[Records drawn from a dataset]
═══

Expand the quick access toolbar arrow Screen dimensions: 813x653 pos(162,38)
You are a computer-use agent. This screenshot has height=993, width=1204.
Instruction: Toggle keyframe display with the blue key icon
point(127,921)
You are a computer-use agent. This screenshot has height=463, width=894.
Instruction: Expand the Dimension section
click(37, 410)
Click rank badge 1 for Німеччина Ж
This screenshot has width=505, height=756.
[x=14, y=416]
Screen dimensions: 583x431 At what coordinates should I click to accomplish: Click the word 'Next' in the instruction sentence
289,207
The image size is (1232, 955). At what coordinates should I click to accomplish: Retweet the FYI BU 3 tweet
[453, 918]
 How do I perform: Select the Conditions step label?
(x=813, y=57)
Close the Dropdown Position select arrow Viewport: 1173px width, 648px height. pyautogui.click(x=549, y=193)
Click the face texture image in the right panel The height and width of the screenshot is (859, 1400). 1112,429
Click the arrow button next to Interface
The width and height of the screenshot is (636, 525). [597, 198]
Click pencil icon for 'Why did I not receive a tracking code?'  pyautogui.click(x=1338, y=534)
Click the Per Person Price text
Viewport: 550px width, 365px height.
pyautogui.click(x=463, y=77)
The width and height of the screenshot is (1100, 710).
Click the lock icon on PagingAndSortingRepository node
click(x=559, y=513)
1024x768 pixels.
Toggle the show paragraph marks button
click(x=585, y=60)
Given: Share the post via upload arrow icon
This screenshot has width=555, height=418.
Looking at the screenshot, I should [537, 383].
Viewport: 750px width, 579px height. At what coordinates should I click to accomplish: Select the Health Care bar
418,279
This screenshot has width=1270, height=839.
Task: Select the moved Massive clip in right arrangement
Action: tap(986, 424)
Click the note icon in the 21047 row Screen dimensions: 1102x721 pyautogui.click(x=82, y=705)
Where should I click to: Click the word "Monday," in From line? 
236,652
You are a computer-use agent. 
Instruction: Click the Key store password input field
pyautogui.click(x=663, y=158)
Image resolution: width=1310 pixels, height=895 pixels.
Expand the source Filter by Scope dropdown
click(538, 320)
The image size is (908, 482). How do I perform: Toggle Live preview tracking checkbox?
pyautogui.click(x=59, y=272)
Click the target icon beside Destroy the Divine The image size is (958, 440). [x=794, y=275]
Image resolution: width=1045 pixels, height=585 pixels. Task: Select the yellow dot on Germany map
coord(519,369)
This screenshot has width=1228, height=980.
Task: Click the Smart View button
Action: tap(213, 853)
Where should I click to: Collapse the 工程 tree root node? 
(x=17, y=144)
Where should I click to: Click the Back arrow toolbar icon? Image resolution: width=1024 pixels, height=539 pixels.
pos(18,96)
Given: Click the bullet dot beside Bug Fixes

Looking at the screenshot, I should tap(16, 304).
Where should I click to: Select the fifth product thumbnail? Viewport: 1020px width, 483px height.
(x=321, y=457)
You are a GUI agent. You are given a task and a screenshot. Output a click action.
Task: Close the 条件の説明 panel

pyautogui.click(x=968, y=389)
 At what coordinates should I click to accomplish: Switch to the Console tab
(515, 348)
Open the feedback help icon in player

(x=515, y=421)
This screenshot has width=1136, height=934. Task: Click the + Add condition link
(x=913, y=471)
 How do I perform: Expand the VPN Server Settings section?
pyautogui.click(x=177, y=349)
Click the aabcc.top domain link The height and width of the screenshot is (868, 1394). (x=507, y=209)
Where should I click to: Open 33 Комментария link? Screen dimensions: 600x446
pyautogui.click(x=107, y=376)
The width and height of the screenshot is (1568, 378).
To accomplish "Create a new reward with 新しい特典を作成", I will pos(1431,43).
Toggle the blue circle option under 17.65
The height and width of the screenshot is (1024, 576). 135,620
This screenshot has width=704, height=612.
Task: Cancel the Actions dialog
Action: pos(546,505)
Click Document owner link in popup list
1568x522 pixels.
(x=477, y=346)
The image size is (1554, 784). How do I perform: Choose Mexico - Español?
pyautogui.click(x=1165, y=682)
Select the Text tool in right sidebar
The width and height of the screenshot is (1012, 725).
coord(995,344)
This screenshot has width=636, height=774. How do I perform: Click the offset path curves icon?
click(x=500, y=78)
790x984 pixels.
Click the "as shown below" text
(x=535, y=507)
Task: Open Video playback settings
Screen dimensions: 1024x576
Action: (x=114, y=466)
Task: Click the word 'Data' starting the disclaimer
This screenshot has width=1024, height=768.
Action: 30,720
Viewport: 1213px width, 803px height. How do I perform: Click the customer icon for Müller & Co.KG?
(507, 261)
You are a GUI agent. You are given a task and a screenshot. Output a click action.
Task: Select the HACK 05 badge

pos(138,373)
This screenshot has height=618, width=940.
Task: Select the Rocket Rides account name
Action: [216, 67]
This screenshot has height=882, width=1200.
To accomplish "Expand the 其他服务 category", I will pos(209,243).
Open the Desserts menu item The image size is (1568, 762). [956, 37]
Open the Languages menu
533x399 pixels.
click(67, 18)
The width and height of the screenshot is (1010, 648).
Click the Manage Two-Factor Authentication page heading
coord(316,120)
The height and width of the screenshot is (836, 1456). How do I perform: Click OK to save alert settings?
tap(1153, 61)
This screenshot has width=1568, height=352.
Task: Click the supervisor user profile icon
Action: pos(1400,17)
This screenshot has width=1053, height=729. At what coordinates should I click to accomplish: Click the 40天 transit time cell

═══

EXERCISE PROMPT: The lines from the start of the entries above through the line containing "Close the Dropdown" are the ones to return, please; copy them exactly and include both ends.

EXPECTED ANSWER:
Expand the quick access toolbar arrow Screen dimensions: 813x653 pos(162,38)
You are a computer-use agent. This screenshot has height=993, width=1204.
Instruction: Toggle keyframe display with the blue key icon
point(127,921)
You are a computer-use agent. This screenshot has height=463, width=894.
Instruction: Expand the Dimension section
click(37, 410)
Click rank badge 1 for Німеччина Ж
This screenshot has width=505, height=756.
[x=14, y=416]
Screen dimensions: 583x431 At what coordinates should I click to accomplish: Click the word 'Next' in the instruction sentence
289,207
The image size is (1232, 955). At what coordinates should I click to accomplish: Retweet the FYI BU 3 tweet
[453, 918]
 How do I perform: Select the Conditions step label?
(x=813, y=57)
Close the Dropdown Position select arrow Viewport: 1173px width, 648px height. pyautogui.click(x=549, y=193)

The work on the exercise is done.